In [28]:
import numpy as np
from scipy.stats import norm
import torch
from torch.distributions.normal import Normal

# Gradients /Hessians taking derivative wrt $\beta$ first

In [29]:
# Gradient from Pytorch
zero_tensor = torch.tensor(0.)
one_tensor = torch.tensor(1.)
w_torch = torch.normal(zero_tensor, one_tensor)
x_torch = torch.normal(zero_tensor, one_tensor)
y_torch = torch.tensor(1.)
alpha_torch = torch.normal(zero_tensor, one_tensor)
alpha_torch.requires_grad = True
beta_torch = torch.normal(zero_tensor, one_tensor)
beta_torch.requires_grad = True
mu_torch = x_torch * beta_torch
mu_torch.retain_grad()
sigma_torch = (w_torch * alpha_torch).exp()
sigma_torch.retain_grad()
z_bar = ((y_torch+1).log() - mu_torch) / sigma_torch
z_underbar = ((y_torch).log() - mu_torch) / sigma_torch
normal_dist = Normal(loc=0, scale=1)
Phi_bar = normal_dist.cdf(z_bar)
Phi_underbar = normal_dist.cdf(z_underbar)
pi = Phi_bar - Phi_underbar
log_pi = pi.log()
phi_bar = normal_dist.log_prob(z_bar).exp()
phi_underbar = normal_dist.log_prob(z_underbar).exp()
kappa_0 = (phi_bar - phi_underbar) / pi
kappa_1 = (z_bar * phi_bar - z_underbar * phi_underbar) / pi
kappa_2 = (z_bar**2 * phi_bar - z_underbar**2 * phi_underbar) / pi
kappa_3 = (z_bar**3 * phi_bar - z_underbar**3 * phi_underbar) / pi
grad_beta = -kappa_0*x_torch/sigma_torch

# Uncomment to check gradient of log(pi) wrt beta
# log_pi.backward()
# print(f"analytical: {grad_beta}")
# print(f"torch: {beta_torch.grad}")

grad_beta.backward()

In [30]:
print(f"beta^2 torch: {beta_torch.grad}")
hessian_beta = -x_torch**2/sigma_torch**2 * (kappa_0**2 + kappa_1)
print(f"beta^2 analytical: {hessian_beta}")

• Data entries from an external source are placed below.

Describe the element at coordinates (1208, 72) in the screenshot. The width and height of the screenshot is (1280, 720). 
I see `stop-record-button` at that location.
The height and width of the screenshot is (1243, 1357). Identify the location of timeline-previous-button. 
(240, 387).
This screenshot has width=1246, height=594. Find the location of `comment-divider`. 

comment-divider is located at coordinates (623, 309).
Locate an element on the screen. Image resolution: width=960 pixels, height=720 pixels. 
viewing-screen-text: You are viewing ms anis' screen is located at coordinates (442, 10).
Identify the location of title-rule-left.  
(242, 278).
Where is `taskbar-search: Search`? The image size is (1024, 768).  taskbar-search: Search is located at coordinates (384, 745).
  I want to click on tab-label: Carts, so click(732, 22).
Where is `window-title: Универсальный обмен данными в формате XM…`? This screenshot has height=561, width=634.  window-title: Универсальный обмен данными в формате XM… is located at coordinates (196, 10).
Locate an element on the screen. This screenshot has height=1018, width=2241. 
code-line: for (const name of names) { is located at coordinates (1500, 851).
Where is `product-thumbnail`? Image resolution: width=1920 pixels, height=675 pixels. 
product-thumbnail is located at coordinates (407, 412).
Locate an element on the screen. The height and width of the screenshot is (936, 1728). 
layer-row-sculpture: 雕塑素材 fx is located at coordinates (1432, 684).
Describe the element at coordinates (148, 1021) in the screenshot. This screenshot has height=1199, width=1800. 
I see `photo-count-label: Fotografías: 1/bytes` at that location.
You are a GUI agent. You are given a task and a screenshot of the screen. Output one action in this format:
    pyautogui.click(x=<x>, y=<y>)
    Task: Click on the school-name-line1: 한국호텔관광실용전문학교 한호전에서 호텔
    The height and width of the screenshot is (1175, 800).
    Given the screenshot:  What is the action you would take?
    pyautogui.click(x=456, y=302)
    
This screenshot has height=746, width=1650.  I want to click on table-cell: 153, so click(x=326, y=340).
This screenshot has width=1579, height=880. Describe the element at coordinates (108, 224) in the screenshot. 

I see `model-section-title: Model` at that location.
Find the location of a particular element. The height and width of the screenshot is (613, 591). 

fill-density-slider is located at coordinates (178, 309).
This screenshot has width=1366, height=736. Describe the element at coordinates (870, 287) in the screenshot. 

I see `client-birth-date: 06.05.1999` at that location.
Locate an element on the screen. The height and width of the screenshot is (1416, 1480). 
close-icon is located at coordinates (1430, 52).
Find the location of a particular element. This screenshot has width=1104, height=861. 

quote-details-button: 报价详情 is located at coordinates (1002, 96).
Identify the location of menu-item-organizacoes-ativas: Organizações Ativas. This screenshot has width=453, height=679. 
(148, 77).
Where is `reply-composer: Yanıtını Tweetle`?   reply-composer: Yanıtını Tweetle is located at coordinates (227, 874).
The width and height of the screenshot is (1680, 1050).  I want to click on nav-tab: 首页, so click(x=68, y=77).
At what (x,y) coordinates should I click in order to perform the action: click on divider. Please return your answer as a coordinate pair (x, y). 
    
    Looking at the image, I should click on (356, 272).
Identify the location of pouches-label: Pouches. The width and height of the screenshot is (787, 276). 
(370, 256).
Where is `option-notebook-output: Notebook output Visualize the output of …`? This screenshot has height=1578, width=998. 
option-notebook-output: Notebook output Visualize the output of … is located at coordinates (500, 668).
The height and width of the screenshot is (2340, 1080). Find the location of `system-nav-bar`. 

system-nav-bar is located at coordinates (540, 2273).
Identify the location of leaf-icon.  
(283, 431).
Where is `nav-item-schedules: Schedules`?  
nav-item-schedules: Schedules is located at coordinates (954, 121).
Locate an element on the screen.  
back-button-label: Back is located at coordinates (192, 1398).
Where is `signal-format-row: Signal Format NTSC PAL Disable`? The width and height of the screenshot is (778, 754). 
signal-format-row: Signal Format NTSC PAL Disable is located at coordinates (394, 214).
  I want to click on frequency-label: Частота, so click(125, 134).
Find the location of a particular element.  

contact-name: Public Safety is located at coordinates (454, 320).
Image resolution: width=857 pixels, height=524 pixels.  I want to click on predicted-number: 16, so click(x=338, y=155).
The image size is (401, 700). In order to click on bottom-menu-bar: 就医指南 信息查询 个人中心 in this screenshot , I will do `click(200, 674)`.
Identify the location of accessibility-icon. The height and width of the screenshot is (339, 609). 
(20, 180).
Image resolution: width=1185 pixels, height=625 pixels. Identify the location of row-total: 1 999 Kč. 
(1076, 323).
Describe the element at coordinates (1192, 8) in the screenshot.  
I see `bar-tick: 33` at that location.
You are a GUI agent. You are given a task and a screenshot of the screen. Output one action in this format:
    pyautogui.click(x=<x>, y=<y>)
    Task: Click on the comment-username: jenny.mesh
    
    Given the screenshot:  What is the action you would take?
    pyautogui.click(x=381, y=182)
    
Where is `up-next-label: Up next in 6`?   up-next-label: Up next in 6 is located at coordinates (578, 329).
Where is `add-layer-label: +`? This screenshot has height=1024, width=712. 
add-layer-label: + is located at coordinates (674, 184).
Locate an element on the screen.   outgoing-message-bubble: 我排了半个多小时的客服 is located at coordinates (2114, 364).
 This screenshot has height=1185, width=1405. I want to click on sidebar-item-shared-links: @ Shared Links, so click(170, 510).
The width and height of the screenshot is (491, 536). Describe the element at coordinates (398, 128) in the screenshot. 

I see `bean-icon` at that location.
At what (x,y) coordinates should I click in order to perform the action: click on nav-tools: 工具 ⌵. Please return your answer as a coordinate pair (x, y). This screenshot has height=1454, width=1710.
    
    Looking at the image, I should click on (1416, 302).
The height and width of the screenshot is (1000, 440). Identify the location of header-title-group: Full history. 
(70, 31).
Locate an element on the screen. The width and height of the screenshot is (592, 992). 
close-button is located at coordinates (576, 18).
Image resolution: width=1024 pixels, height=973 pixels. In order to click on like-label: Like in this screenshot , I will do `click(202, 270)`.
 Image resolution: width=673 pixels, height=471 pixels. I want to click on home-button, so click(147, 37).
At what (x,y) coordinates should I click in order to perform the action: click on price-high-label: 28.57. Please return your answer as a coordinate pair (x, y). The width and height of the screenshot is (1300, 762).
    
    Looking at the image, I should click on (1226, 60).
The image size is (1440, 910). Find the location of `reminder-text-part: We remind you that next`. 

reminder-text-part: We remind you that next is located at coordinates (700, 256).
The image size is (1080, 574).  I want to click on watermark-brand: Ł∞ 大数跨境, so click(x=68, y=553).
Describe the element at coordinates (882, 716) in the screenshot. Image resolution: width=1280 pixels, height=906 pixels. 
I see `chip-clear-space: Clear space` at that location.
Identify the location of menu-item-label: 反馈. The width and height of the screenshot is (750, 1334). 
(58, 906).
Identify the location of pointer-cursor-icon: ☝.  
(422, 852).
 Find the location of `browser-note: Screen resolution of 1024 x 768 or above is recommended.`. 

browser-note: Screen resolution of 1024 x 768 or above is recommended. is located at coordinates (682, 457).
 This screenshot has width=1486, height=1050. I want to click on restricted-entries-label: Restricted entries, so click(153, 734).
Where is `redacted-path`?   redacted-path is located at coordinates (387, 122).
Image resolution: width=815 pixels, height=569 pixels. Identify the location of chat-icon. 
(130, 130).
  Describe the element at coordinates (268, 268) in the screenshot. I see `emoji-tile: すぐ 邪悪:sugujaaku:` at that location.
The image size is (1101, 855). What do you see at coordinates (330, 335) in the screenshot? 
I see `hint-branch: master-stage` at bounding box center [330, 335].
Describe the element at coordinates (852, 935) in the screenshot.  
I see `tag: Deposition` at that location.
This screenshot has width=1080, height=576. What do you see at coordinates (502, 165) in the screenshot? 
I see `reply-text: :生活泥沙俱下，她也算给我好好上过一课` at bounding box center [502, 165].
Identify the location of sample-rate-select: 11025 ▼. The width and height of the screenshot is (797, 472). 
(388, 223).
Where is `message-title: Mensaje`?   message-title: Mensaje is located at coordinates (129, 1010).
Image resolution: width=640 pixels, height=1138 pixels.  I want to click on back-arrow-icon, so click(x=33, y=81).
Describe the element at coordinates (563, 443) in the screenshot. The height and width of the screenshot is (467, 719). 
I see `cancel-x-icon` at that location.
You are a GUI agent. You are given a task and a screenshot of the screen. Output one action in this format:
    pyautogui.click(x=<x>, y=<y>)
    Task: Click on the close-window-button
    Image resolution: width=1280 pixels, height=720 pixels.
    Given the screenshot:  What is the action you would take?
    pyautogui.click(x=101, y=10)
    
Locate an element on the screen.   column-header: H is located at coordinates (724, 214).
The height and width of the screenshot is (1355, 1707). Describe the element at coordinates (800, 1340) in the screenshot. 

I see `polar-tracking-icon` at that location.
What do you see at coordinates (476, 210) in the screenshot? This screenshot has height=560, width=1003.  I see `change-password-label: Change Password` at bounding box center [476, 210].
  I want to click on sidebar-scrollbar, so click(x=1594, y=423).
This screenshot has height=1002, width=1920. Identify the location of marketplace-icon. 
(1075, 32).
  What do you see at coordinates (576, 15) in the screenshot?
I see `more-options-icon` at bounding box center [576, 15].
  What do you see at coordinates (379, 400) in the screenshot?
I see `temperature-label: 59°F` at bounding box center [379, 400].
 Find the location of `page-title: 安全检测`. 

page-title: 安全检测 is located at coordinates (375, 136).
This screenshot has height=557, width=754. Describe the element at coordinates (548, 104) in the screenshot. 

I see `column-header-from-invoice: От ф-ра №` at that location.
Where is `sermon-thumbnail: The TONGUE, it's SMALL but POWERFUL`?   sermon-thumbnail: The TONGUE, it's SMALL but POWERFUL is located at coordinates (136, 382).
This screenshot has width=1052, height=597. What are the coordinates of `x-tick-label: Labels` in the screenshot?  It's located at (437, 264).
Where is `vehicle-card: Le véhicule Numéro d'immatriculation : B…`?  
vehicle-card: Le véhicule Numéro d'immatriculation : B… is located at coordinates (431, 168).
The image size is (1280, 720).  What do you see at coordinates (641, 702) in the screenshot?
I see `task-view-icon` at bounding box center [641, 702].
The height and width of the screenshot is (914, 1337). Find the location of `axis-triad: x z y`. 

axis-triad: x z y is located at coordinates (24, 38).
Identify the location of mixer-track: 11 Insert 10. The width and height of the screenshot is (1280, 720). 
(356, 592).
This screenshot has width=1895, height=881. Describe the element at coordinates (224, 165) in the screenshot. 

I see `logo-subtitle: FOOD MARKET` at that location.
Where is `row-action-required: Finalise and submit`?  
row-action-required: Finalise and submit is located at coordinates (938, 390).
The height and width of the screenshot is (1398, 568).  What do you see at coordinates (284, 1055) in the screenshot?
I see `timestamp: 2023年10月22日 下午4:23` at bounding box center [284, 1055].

beta^2 torch: -0.2558543086051941
beta^2 analytical: -0.25585436820983887


In [31]:
print(f"beta alpha torch: {alpha_torch.grad}")
hessian_beta_alpha = -1/sigma_torch * x_torch * w_torch * (kappa_2 + kappa_0 * (kappa_1 - 1))
print(f"beta alpha analytical: {hessian_beta_alpha}")

beta alpha torch: -0.0679616630077362
beta alpha analytical: -0.06796164810657501


# Gradients /Hessians taking derivative wrt $\alpha$ first

In [23]:
# Gradient from Pytorch
zero_tensor = torch.tensor(0.)
one_tensor = torch.tensor(1.)
w_torch = torch.normal(zero_tensor, one_tensor)
x_torch = torch.normal(zero_tensor, one_tensor)
y_torch = torch.tensor(1.)
alpha_torch = torch.normal(zero_tensor, one_tensor)
alpha_torch.requires_grad = True
beta_torch = torch.normal(zero_tensor, one_tensor)
beta_torch.requires_grad = True
mu_torch = x_torch * beta_torch
mu_torch.retain_grad()
sigma_torch = (w_torch * alpha_torch).exp()
sigma_torch.retain_grad()
z_bar = ((y_torch+1).log() - mu_torch) / sigma_torch
z_underbar = ((y_torch).log() - mu_torch) / sigma_torch
normal_dist = Normal(loc=0, scale=1)
Phi_bar = normal_dist.cdf(z_bar)
Phi_underbar = normal_dist.cdf(z_underbar)
pi = Phi_bar - Phi_underbar
log_pi = pi.log()
phi_bar = normal_dist.log_prob(z_bar).exp()
phi_underbar = normal_dist.log_prob(z_underbar).exp()
kappa_0 = (phi_bar - phi_underbar) / pi
kappa_1 = (z_bar * phi_bar - z_underbar * phi_underbar) / pi
kappa_2 = (z_bar**2 * phi_bar - z_underbar**2 * phi_underbar) / pi
kappa_3 = (z_bar**3 * phi_bar - z_underbar**3 * phi_underbar) / pi
grad_alpha = -kappa_1*w_torch

# Uncomment to check gradient of log(pi) wrt beta
# log_pi.backward()
# print(f"analytical: {grad_alpha}")
# print(f"torch: {alpha_torch.grad}")

grad_alpha.backward()

print(alpha_torch.grad)
print(-(kappa_1 * (kappa_1 - 1) + kappa_3) * w_torch**2)

tensor(-5.3592)
tensor(-5.3592, grad_fn=<MulBackward0>)